I really want to provide you with a detailed description of what the fuel band does but (a) I'm still waiting on all those free clothes and shoes and (b) something wrong with your fingers? #googleit*.
For those that don't know, I used to work for Nike and will always be loyal which is why my workouts don't go as well when I mix my brands. Which I would never do. Except for that one time when I bought a LuluLemon top today.
When I was there, there was no such thing as the Fuel Band** - I had the chip in my shoe for recording my runs and I had the Nike Training Club app on my phone. Just to be clear, having those things is not the same as doing and using them. But I enjoyed having them very much. And now I have this. And it's pretty cool but there are a couple of issues*:
- It does not award me fuel points for breathing, which I consistently do all day long. Sometimes in the evening, I stop for a while but everyone deserves a break now and then.
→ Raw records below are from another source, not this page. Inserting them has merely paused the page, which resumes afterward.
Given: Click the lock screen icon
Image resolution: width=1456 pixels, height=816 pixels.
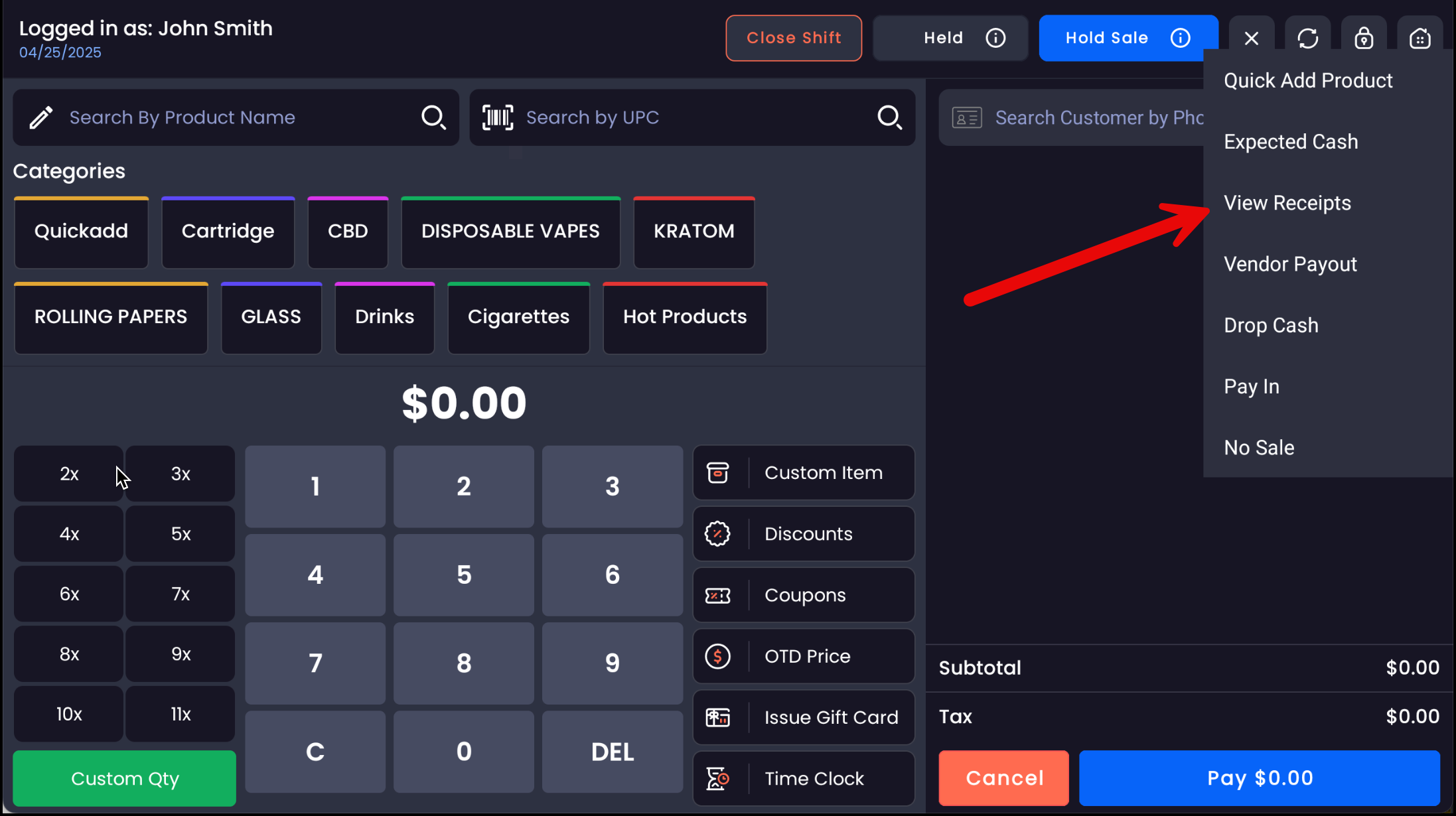Looking at the screenshot, I should pos(1364,38).
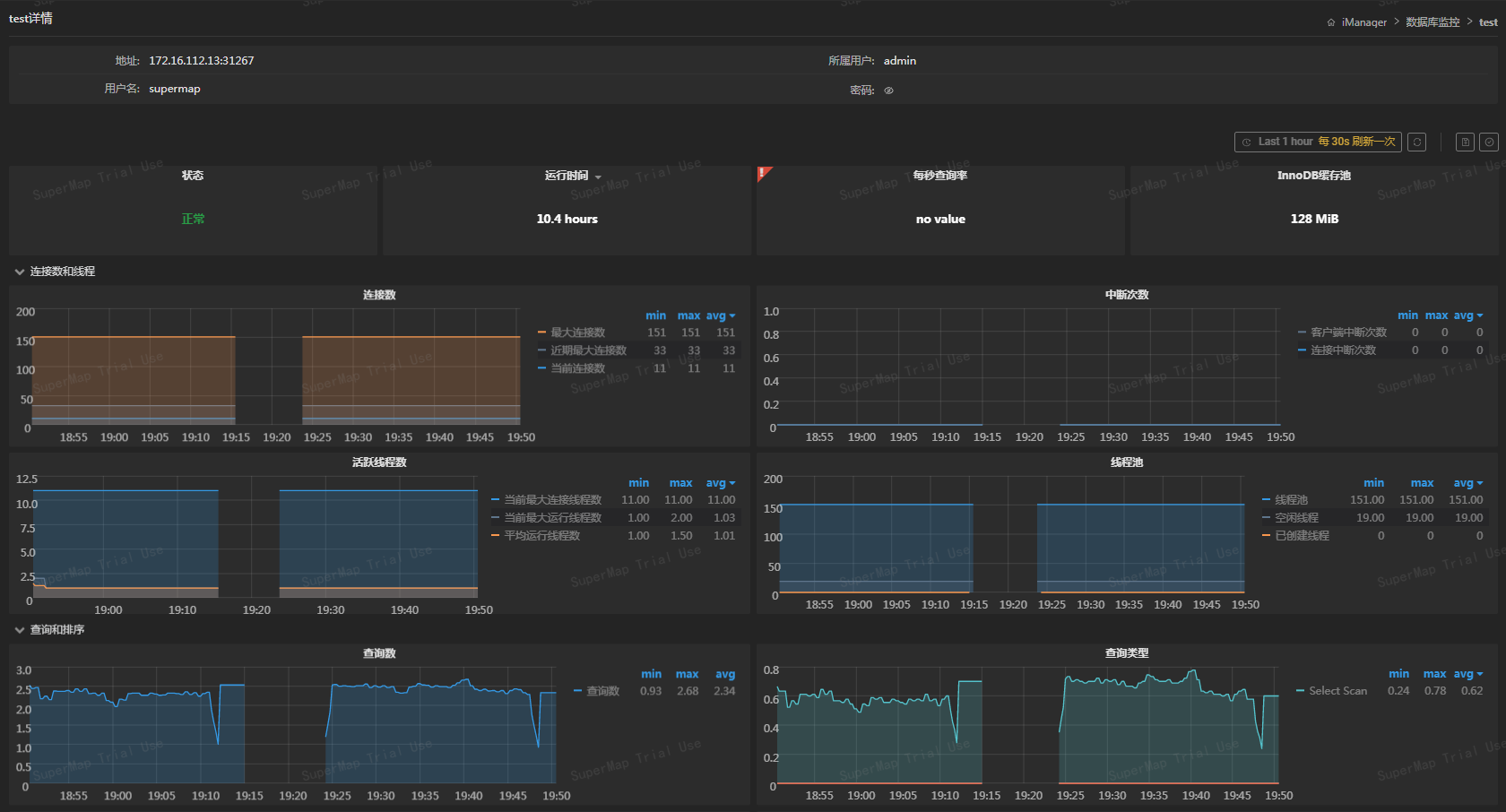Click the red alert marker on 每秒查询率 panel
1506x812 pixels.
pyautogui.click(x=763, y=173)
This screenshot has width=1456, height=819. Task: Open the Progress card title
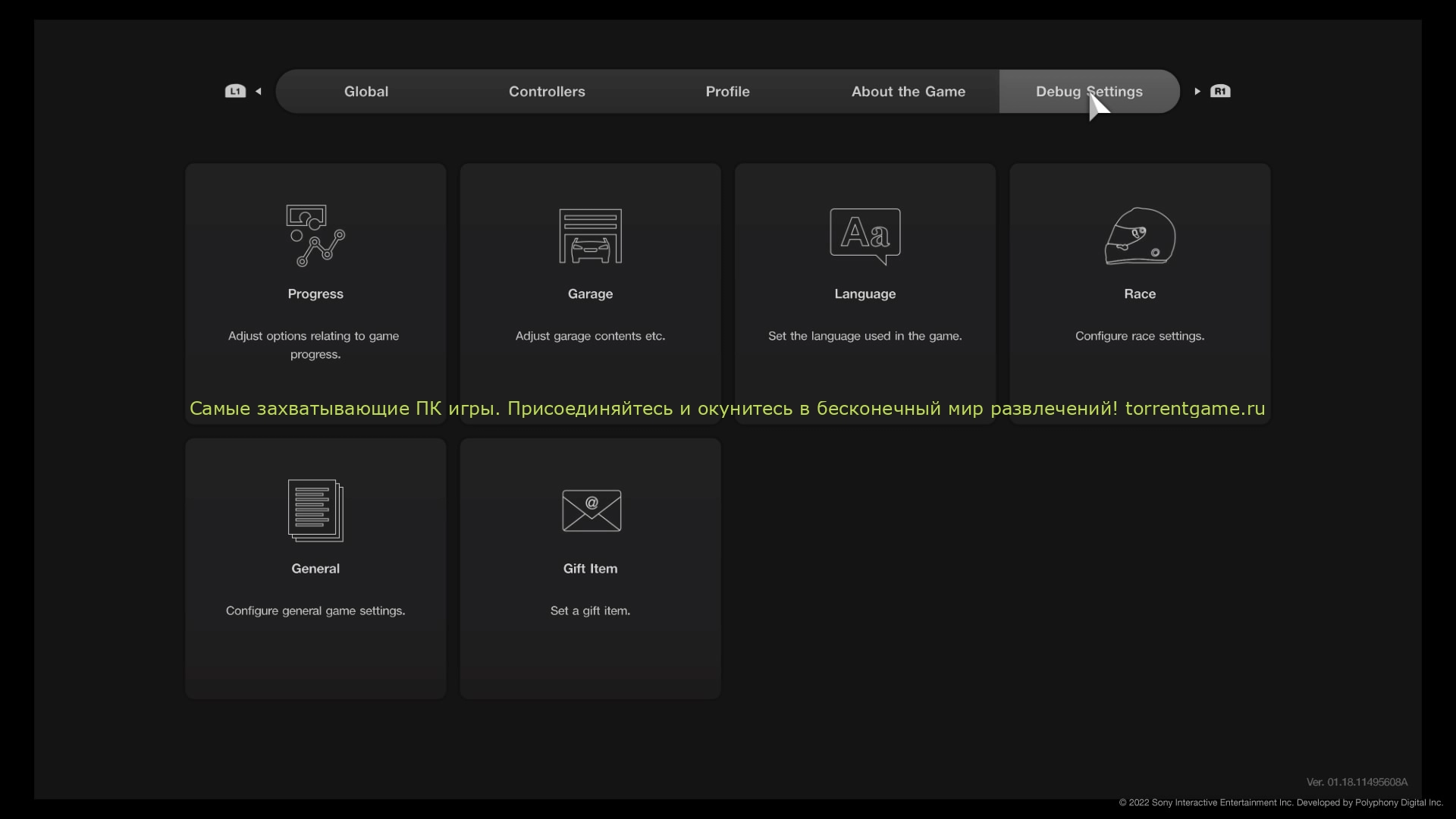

Some days I will sit (or lie down if I'm very tired) and breathe the shit out of my lungs and nothing.
- It does not award me fuel points for blinking. On several occasions I batted my eyelashes and there were no visible points given for that. Why penalize me for being sexy, Nike?
- If I don't do enough, I think it's very uncool to remind me that I am lazy. Every day.
- I am a very restless sleeper - sadly, I think this is where I get most of my points. I have a pretty high target of 12. A day. Which is an improvement on 12. A week.
- It syncs with the app on my phone - it's watching me all the time. I'm afraid to take it off. I'm afraid of a bracelet. Since when did we let accessories rule the world??
- It wants me to challenge myself with friends. So, now it's reminding me that I have no friends? Not a friendship bracelet.
- You can't use this as a transporter****. I have tried many times and it will not beam you up anywhere.
- Apparently I can wear it in the shower - now it needs to see me naked? What next, commentary on my problem areas. Of which there are none. From the ankles down.
**Apparently the Company was still able to be successful without me. I did not see that coming.
***You can thank me later, Nike. Once you've resolved these, I think the product is really going to take off.
****If you don't know this is from Star Trek, then we can't be friends.